Macera M J, DiPillo F, Szabo P, Ramirez R, Gogineni S, Verma R S
Department of Medicine, Long Island College Hospital, SUNY, New York.
Leukemia. 1994 Mar;8(3):420-4.
Human T-lymphotropic virus type I (HTLV-1) integration has been associated with the development of adult T-cell leukemia/lymphoma (ATL). Recently, a correlation between T-cell receptor (TCR) gene rearrangements and chromosomal aberrations has been implicated in this leukemia. We present a case of HTLV-1 infected adult T-cell lymphoma that initially presented with a normal karyotype and germline J beta I/J beta II loci. As the disease evolved to the aggressive stage, a complex chromosomal rearrangement with a duplication of chromosome 6p23-->pter translocated to a derivative chromosome 16, was identified by molecular cytogenetic techniques. The nature of this complex abnormality would have been difficult to determine if only conventional banding techniques were performed. Rearrangement involving one J beta allele was also detected at that time. After initiation of chemotherapy, no germline J beta loci were detected, suggesting a possible second rearrangement involving this locus that was homologous. Although no known immune response genes are located at the breakpoints involved in this abnormality, the chromosomal aberration concurred with the initial J beta rearrangement.
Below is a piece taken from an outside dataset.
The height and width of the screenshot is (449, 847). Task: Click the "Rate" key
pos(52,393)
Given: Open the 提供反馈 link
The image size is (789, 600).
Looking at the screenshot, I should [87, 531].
人类嗜T淋巴细胞病毒I型(HTLV-1)整合与成人T细胞白血病/淋巴瘤(ATL)的发生有关。最近,T细胞受体(TCR)基因重排与染色体畸变之间的相关性被认为与这种白血病有关。我们报告一例HTLV-1感染的成人T细胞淋巴瘤病例,该病例最初表现为正常核型和种系JβI/JβII基因座。随着疾病发展到侵袭性阶段,通过分子细胞遗传学技术鉴定出一种复杂的染色体重排,即6号染色体p23→pter重复并易位至衍生的16号染色体。如果仅采用传统的显带技术,这种复杂异常的性质将很难确定。当时还检测到涉及一个Jβ等位基因的重排。化疗开始后,未检测到种系Jβ基因座,提示可能存在涉及该基因座的第二次同源重排。尽管在这种异常所涉及的断点处未发现已知的免疫反应基因,但染色体畸变与最初的Jβ重排同时出现。